La influencia social es uno de esos fenómenos que la psicología lleva décadas estudiando porque, básicamente, somos menos autónomos de lo que nos gusta creer. Vamos por la vida convencidos de que nuestras opiniones nacen de un rincón profundo y luminoso de nuestra mente preclara, cuando muchas veces lo que hacemos es mirar de reojo a los demás para decidir si decimos algo, si nos callamos o si fingimos que lo teníamos clarísimo desde el principio. Si existiera un diploma oficial en “me creo independiente pero no lo soy”, la mayoría tendríamos el máster completo. Yo el primero.
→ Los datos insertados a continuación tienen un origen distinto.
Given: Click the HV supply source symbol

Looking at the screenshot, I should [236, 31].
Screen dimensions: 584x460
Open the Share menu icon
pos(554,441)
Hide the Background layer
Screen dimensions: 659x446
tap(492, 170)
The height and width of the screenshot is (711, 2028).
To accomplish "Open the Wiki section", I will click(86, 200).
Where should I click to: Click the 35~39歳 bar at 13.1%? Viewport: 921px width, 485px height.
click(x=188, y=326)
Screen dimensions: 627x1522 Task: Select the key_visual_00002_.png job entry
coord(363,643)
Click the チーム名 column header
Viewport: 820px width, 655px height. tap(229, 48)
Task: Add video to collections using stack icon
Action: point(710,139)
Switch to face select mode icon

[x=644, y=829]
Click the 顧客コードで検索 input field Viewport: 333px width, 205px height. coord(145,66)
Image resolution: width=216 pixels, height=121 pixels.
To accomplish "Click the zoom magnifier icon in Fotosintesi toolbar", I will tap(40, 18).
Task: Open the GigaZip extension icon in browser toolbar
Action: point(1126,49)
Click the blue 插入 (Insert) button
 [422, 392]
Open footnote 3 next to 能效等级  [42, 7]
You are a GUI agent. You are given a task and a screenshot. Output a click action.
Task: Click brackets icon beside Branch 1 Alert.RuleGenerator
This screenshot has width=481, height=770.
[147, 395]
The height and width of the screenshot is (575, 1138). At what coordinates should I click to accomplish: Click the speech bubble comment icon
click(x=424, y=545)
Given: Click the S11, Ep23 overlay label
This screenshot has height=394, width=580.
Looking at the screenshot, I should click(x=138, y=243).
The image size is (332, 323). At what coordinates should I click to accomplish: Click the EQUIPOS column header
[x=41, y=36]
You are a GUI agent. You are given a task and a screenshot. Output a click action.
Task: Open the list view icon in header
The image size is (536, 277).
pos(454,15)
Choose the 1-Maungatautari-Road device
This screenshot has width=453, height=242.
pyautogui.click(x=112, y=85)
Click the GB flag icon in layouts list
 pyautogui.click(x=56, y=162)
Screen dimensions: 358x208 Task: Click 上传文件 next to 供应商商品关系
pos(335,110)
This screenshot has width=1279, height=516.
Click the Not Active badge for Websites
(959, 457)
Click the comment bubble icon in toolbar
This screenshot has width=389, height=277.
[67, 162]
La conformidad es un buen ejemplo. Solomon Asch mostró que, incluso cuando la respuesta correcta es tan evidente que podríamos dársela medio dormidos, basta con que un grupo de desconocidos diga lo contrario para que dudemos de nuestra propia existencia. Es ese momento precioso en el que piensas: “igual llevo treinta años viendo líneas mal”. A veces seguimos la corriente para no quedarnos fuera; otras veces porque asumimos que el grupo sabe algo que nosotros no… aunque el grupo a veces sea exactamente la gente que pensabas que no aprobaría ni un examen de respiración.
La obediencia funciona de manera parecida, solo que aquí la presión no viene del grupo, sino de alguien con autoridad. Los experimentos de Milgram y Zimbardo demostraron que una simple bata blanca o unas gafas de sol podía lograr que la gente hiciera cosas que jamás habría imaginado. Y no porque disfrutaran especialmente obedeciendo, sino porque la situación diluye la responsabilidad. Es como cuando tu jefe propone una idea desastrosa y tú asientes pensando: “si explota, no es culpa mía”. La psicología social ya había descubierto ese truco muchísimo antes.
La aceptación interna es otra vía de influencia, aunque más amable. Aquí no obedecemos ni nos dejamos arrastrar por la mayoría, sino que incorporamos una idea externa porque de verdad empieza a resonar con nosotros. Es el tipo de cambio que dura, el que se integra. Por eso los procesos educativos y culturales funcionan a largo plazo. No hay magia; solo repetición, significado y la inevitable sensación de que, si todo el mundo se mueve hacia una dirección, algo habrá allí aparte de un café gratis.
Estos mecanismos se intensifican en momentos de incertidumbre, cuando nos sentimos observados o cuando el grupo al que pertenecemos se siente especialmente “nuestro”. Internet es una fábrica industrial de esto: publicamos, opinamos y consumimos como si fuéramos libres, mientras una marabunta de desconocidos decide qué está bien visto y qué nos tiene que gustar. A veces es útil, claro. Otras veces abre la puerta al clásico fenómeno humano de “no tenía ni idea de lo que opinaba hasta que lo vi en un hilo de comentarios”.
Comprender la influencia social no significa resignarse a ella, sino reconocerla. Nos permite detectar cuándo nuestras opiniones son auténticas y cuándo vienen, básicamente, envueltas en un “hazlo como los demás”. También nos recuerda que la influencia puede ser positiva: la cooperación, la ayuda mutua o las normas prosociales también se contagian. Y, por fortuna, suelen contagiarse más rápido que las ganas de discutir en una cena familiar, aunque eso tampoco tiene mucho mérito.
Somos seres profundamente sociales, incluso cuando juramos que no lo somos. Y sí, a veces actuamos como si fuéramos completamente racionales… pero eso dura exactamente hasta que entramos en un grupo grande, nos sentimos observados o alguien grita “vamos todos”. En ese momento, la independencia mental se evapora más rápido que las ganas de madrugar un lunes.